Impact on TYPO3 Core Development in the Future

TYPO3's EventDispatcher serves as the basis to replace all Signal/Slots and hooks in the future, however for the time being, hooks and registered Slots work the same way as before, unless migrated to an EventDispatcher-like code, whereas a PHP E_USER_DEPRECATED error can be triggered.

Some hooks / signal/slots might not be replaced 1:1 to EventDispatcher, but rather superseded with a more robust or future-proof API.

Implementing an Event Listener in your Extension

Registering the Event Listener:

If an extension author wants to provide a custom Event Listener, an according entry with the tag event.listener can be added to the Configuration/Services.yaml file of that extension.

      - name: event.listener
        identifier: 'myListener'
        event: TYPO3\CMS\Core\Mail\Event\AfterMailerInitializationEvent
        before: 'redirects, anotherIdentifier'

The tag name event.listener identifies that a listener should be registered.

The custom PHP class MyCompany\MyPackage\EventListener\NullMailer serves as the listener, whereas the identifier is a common name so orderings can be built upon the identifier, the optional before and after attributes allow for custom sorting against identifier.

The event attribute is the Fully Qualified Name of the Event object.

If no attribute method is given, the class is treated as Invokable, thus __invoke method is called.

The Event Listener Class

An example listener, which hooks into the Mailer API to modify Mailer settings to not send any emails, could look like this:

namespace MyCompany\MyPackage\EventListener;
use TYPO3\CMS\Core\Mail\Event\AfterMailerInitializationEvent;

class NullMailer
    public function __invoke(AfterMailerInitializationEvent $event): void
        $event->getMailer()->injectMailSettings(['transport' => 'null']);

An extension can define multiple listeners.

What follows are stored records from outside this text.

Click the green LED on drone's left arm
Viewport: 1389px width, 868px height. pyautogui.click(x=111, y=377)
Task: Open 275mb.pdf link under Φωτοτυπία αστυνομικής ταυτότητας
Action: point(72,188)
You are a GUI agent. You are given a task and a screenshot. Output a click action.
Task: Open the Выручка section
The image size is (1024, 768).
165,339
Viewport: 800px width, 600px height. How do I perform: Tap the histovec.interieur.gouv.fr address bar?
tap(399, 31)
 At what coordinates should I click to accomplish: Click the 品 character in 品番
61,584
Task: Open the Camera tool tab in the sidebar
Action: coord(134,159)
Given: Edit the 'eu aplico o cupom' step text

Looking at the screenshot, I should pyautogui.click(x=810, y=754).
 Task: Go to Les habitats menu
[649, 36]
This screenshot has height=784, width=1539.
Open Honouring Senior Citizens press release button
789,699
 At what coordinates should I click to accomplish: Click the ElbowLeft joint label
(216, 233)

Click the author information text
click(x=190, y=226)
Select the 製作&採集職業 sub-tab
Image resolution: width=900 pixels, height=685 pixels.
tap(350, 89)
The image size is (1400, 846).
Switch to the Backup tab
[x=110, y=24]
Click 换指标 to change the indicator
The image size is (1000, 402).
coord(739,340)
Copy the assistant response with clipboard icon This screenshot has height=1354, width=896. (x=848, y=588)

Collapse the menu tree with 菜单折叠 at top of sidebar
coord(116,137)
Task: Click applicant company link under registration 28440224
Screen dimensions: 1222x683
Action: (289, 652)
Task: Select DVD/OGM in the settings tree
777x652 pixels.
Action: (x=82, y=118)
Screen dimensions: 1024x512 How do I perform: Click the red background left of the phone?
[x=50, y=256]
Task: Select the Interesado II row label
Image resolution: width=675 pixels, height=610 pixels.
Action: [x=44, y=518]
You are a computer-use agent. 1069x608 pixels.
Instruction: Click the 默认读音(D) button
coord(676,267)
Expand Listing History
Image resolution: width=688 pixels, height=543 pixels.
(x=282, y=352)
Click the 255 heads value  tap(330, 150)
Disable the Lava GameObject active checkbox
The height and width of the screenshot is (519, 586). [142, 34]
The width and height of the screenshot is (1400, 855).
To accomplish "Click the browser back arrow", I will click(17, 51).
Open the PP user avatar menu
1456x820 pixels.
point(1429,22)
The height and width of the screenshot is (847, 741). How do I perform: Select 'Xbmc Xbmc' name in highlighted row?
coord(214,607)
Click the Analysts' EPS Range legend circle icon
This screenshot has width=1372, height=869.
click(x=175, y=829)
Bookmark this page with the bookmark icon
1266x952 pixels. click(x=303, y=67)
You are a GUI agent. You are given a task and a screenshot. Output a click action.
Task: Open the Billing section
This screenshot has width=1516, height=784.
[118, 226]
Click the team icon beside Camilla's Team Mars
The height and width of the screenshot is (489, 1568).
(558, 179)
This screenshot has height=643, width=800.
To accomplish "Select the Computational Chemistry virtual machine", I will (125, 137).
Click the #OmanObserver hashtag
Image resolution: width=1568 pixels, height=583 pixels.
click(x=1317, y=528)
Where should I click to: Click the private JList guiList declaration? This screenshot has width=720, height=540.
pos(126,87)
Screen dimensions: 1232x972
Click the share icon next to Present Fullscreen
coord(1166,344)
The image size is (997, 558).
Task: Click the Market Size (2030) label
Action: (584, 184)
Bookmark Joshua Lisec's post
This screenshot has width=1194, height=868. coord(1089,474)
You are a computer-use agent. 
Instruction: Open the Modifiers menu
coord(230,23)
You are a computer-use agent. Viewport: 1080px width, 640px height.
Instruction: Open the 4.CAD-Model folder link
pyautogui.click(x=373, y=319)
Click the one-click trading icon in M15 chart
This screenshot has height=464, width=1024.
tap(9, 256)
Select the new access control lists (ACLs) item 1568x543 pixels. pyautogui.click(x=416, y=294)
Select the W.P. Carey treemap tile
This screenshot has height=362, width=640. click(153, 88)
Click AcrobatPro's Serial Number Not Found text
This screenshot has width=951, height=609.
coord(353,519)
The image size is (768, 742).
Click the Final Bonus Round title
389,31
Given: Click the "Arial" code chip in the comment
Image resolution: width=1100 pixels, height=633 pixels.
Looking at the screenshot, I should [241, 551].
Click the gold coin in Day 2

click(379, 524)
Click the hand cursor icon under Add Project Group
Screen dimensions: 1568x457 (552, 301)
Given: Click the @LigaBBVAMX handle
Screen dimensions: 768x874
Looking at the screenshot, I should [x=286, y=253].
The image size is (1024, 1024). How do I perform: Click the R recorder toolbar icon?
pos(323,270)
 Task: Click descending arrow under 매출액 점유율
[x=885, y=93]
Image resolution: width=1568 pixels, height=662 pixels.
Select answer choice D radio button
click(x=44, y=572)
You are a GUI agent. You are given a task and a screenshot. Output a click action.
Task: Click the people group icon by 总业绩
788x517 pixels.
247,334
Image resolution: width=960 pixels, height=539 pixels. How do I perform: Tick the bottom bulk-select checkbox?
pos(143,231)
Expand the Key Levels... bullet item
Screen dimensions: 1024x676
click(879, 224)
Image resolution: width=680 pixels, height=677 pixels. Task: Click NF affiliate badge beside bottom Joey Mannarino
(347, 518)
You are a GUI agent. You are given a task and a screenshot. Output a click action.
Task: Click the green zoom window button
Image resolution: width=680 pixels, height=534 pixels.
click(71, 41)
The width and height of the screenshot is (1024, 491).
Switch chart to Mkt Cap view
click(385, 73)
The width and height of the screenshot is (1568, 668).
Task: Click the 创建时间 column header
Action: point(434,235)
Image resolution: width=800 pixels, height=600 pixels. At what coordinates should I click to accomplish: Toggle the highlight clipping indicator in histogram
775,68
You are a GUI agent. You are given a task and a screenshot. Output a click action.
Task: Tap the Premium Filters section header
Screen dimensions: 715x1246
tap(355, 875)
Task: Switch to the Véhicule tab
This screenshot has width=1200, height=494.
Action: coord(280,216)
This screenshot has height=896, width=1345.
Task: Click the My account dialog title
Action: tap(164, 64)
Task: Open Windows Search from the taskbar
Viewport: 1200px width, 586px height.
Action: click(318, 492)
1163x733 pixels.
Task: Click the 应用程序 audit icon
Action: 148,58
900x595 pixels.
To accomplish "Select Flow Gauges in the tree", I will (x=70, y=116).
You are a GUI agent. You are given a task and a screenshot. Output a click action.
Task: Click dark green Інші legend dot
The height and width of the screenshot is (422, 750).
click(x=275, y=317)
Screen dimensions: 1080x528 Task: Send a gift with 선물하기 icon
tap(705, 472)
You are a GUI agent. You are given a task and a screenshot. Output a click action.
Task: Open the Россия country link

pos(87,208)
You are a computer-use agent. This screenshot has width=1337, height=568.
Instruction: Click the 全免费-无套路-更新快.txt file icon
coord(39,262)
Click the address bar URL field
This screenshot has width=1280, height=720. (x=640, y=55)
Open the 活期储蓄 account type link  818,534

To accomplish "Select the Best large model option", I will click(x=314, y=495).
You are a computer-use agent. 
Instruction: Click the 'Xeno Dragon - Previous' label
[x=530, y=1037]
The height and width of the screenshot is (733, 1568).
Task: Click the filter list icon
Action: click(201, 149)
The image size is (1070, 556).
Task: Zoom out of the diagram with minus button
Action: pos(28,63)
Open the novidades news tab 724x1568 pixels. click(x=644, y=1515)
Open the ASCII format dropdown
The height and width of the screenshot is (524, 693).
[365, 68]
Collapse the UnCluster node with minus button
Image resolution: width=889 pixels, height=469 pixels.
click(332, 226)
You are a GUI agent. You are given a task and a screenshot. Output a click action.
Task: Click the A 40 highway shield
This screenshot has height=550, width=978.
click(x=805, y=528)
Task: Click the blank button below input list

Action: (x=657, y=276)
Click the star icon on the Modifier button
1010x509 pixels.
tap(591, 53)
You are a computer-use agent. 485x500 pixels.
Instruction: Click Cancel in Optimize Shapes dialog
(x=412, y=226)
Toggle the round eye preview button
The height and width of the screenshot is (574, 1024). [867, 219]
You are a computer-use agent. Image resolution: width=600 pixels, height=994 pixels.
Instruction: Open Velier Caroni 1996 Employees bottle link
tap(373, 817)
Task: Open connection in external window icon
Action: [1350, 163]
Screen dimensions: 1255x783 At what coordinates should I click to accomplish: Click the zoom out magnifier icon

Once the emitter is triggering an Event, this listener is called automatically. Be sure to inspect the Event PHP class to fully understand the capabilities provided by an Event.

Best Practices:

1. When configuring Listeners, it is recommended to add one Listener class per Event type, and have it called via __invoke().

2. When creating a new Event PHP class, it is recommended to add a Event suffix to the PHP class, and to move it into an appropriate folder e.g. Classes/Database/Event to easily discover Events provided by a package. Be careful about the context that should be exposed.

3. Emitters (TYPO3 Core or Extension Authors) should always use Dependency Injection to receive the EventDispatcher object as a constructor argument, where possible, by adding a type declaration for Psr\EventDispatcher\EventDispatcherInterface.

Any kind of Event provided by TYPO3 Core falls under TYPO3's Core API deprecation policy, except for its constructor arguments, which may vary. Events that should only be used within TYPO3 Core, are marked as @internal, just like other non-API parts of TYPO3, but @internal Events will be avoided whenever technically possible.

Debugging event handling

A complete list of all registered event listeners can be viewed in the the module System > Configuration > Event Listeners (PSR-14). The system extension lowlevel has to be installed for this module to be available.

To debug all events that are actually dispatched in a frontend request you can use admin panel:

Go to Admin Panel > Debug > Events and see all dispatched events.